Kaspar Müller
Mandala
June 16 – August 18, 2020
More or less immediately I had to think of a painting by Henry Wabel, “Stilleben mit Kinderzeichnung.“ I remembered seeing this painting around 1969 in the collection of the Museum in my hometown. I was 18 or 19 years old at the time, and starting to think more and look more and more at art. Conceptual art was a new and fresh thing. So it was through the eyes of that momentum that I saw this painting – the idea of that painting as a conceptual art work. I was enthusiastic about it, about the thoughts I was seeing in it. Everything was there – a kind of appropriation art “avant la lettre,“ a readymade inside a painting, the question of authorship and on top of it the questionable phantom idea of the authentic. I was, as they say, “illuminated“ by this painting.
Time passed, I forgot about the painting and illumination was turning back into a dim bulb. I had to go back and do some research because I couldn’t even remember the name of the artist. During this little research, I stumbled across another painting, done a long time ago, like 500 years ago, by Giovanni Francesco Caroto.
Dear Kaspar, I am sure you will like that painting as much as I do.
Peter Fischli
One day, while spending an extended period of time together at home earlier this year, Kaspar Müller’s six-year-old daughter Katharina surprised him with a painting on a single square of white 3-ply toilet paper imprinted with a repeating pattern of butterflies and flowers. Perhaps it was the slowed down pace of this intimate time, or simply the innocence and curiosity of a child’s mind, but his daughter had infused new life into a quotidian element of industrial design. Using an array of oil crayons, she meticulously colored in the paper’s indented patterns, unlocking a crisp and bold design through a delicate, yet decisive intervention. What ensued was an inter-generational exchange through the medium of one of the most banal household staples.

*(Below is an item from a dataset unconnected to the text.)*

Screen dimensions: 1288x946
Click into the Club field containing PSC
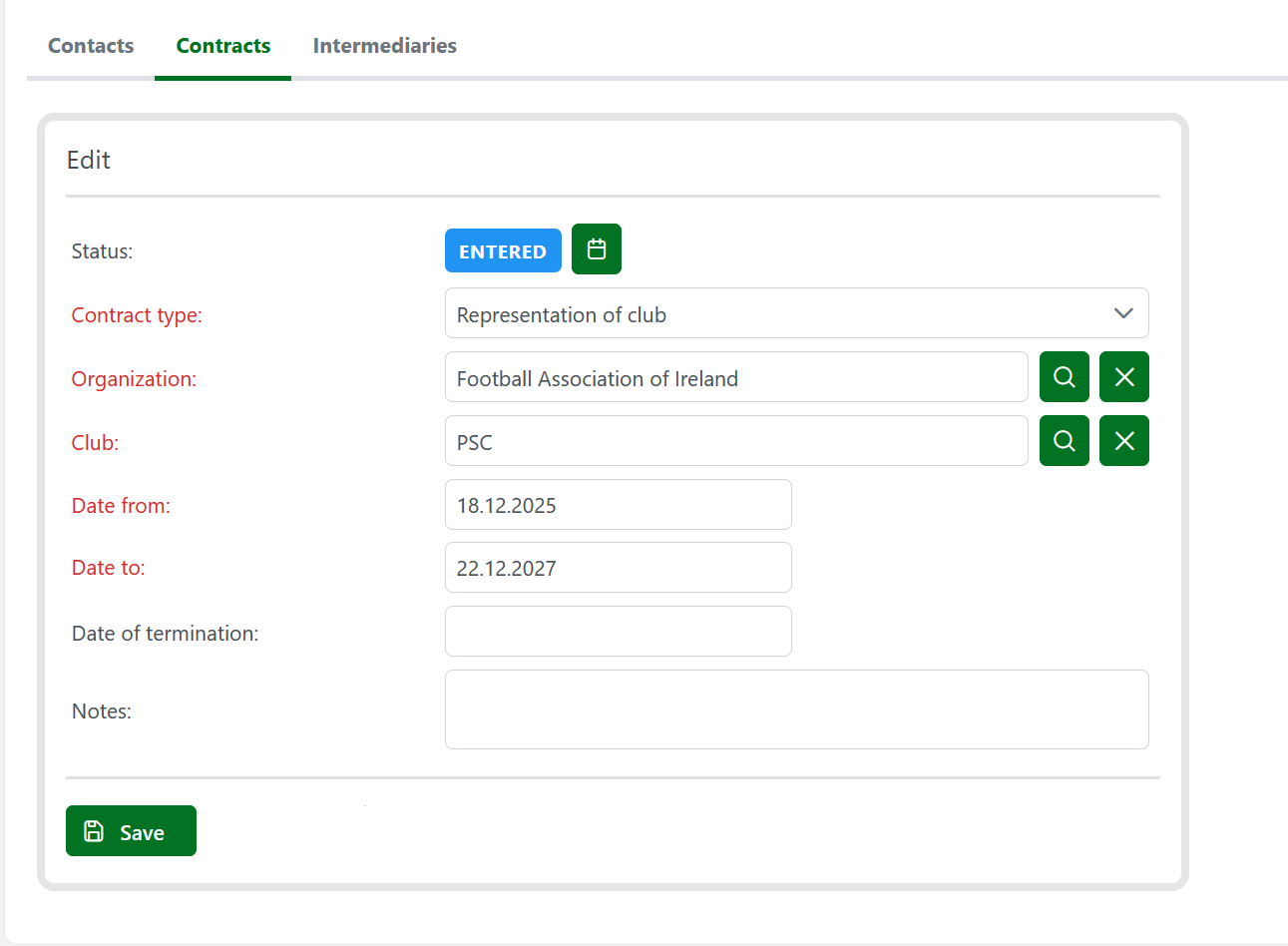click(x=735, y=442)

Müller’s new paintings emerged from the positivity and beauty that his daughter’s own paintings found in a product that is ubiquitous, empty, and profane—and his work maintains the sublime fluffiness and luminosity of the original. He performatively re-enacted her works on a grand scale through various layers of technical intervention. The large-scale prints not only emphasized the embellished pattern, but also the object-like quality of the paper sheet, including at times tattered or lightly torn edges. Müller then performed another layer of intervention by painting atop the image of his daughter’s flowers with the same colors. Such a gesture brings about a moment where oil and digital patina meet in the fusion of an adult and a child’s approach to making.
In Kaspar Müller’s practice seemingly familiar objects somehow appear as hieroglyphs. A cast of everyday, yet nonetheless strangely hermetic motifs reappear throughout his oeuvre like vanished memories. Recoded, recalcitrant, and on first glance sometimes stubbornly mute, past works have ranged from physically tangible sculpture to shadowy reproductions of images. These paintings continue Müller‘s practice of working in recursive loops. By combining elements of pop and daily life, the works in Mandala hone in on the formal qualities of one of the most common objects used for personal care — transforming the industrial space of decorative pattern as a contemplative and expressive zone.